* _Task description_: Look for the word "computer" in the entries and copy each line where it appears.

* _Supplied records_:
^^^^

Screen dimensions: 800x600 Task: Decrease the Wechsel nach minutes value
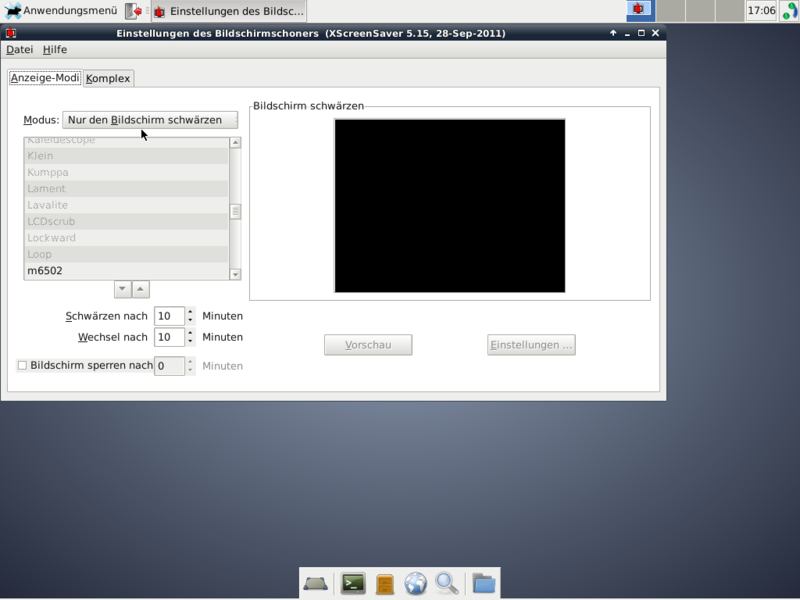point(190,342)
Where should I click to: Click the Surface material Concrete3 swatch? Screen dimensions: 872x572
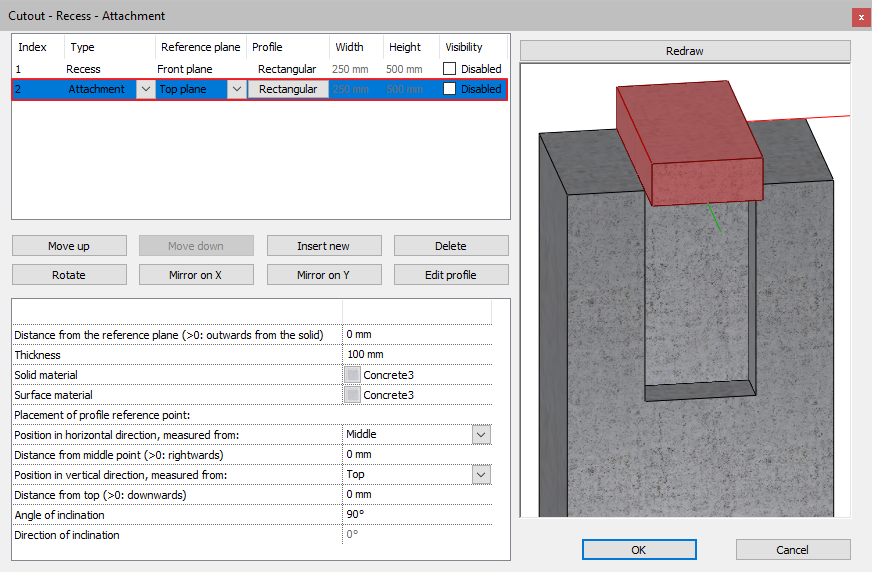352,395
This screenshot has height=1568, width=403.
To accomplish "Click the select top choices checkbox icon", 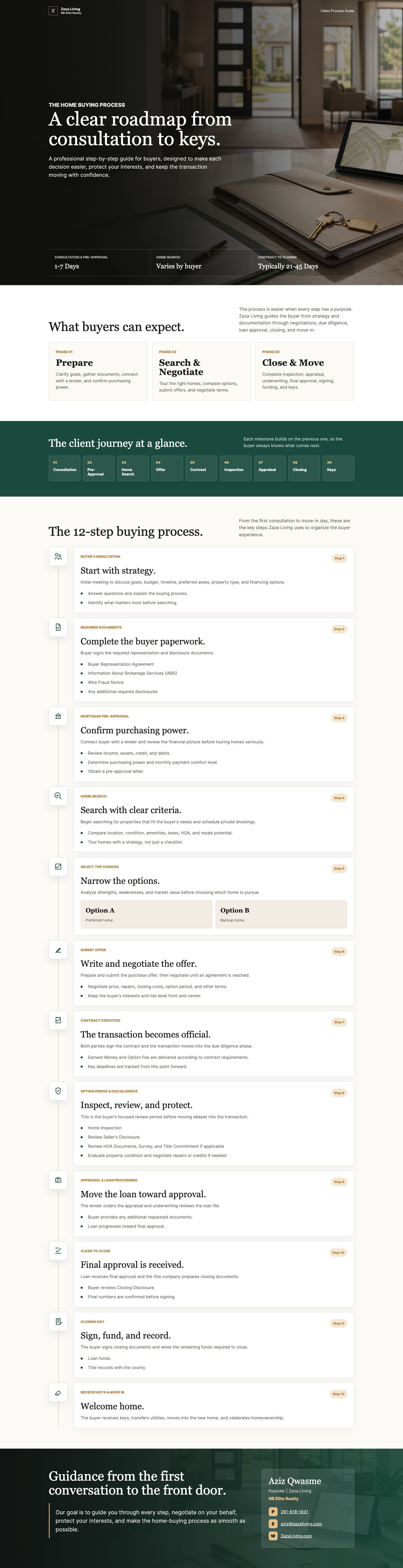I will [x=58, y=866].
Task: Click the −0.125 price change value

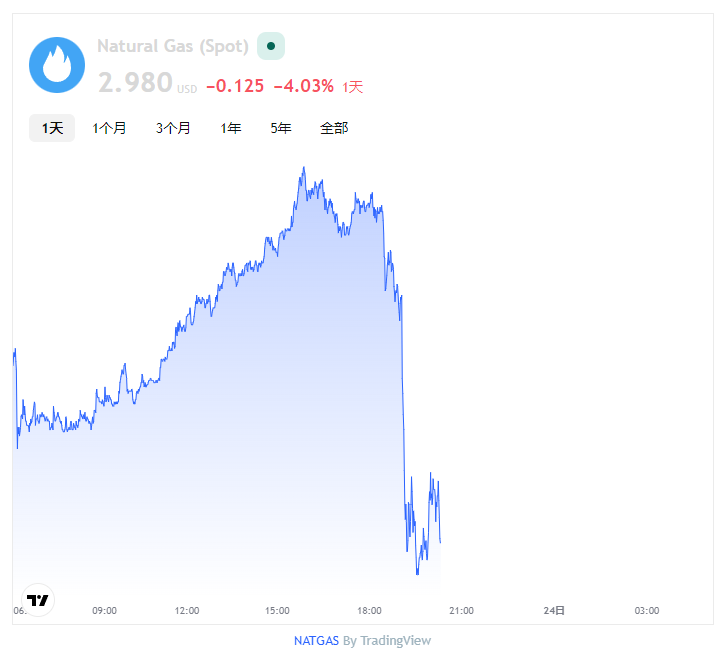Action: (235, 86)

^^^^

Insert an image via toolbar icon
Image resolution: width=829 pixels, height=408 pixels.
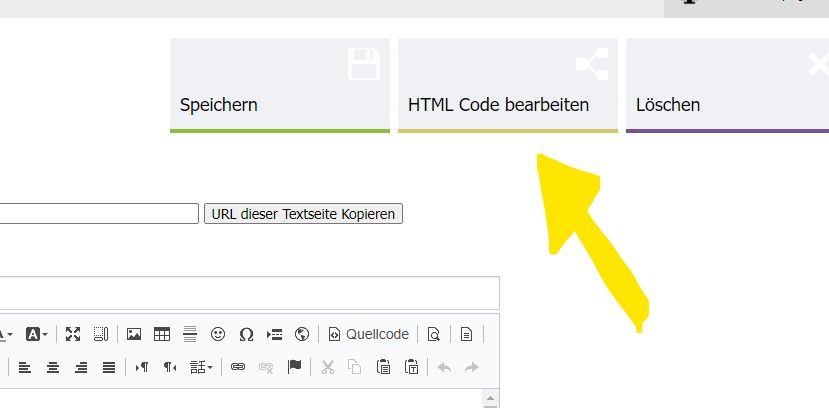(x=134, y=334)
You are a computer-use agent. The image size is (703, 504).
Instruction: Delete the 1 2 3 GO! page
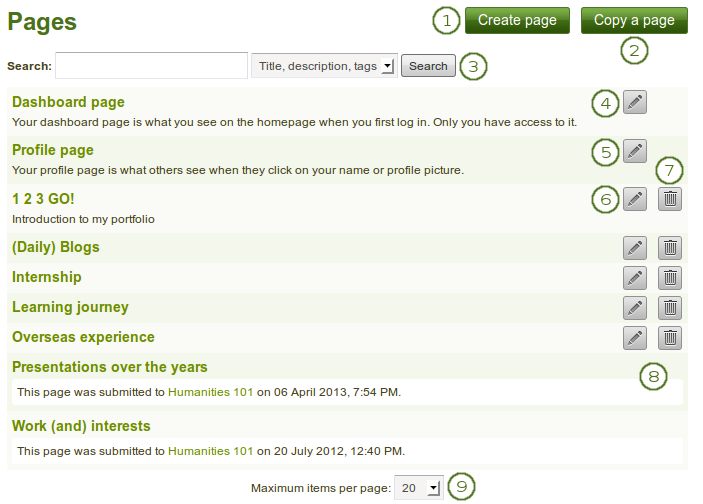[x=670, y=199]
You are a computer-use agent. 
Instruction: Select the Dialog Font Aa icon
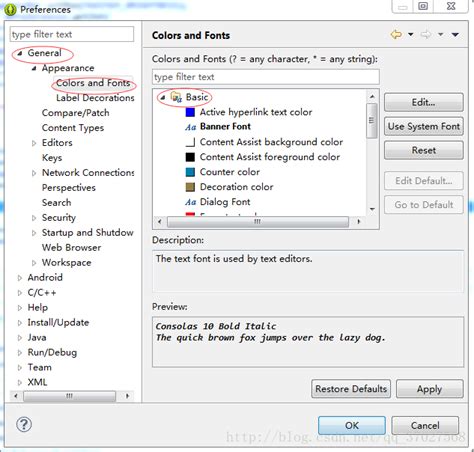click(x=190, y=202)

^^^^

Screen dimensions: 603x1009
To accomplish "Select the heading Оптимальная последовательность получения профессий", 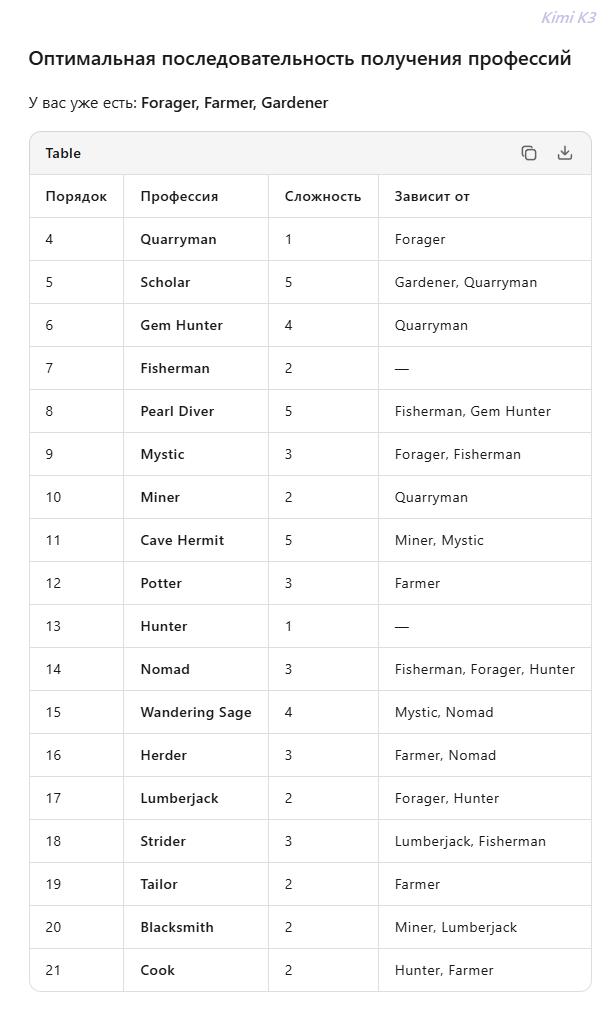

^^^^

* _Answer area_:
You are a computer-use agent. The image size is (703, 504).
You are a computer-use agent. 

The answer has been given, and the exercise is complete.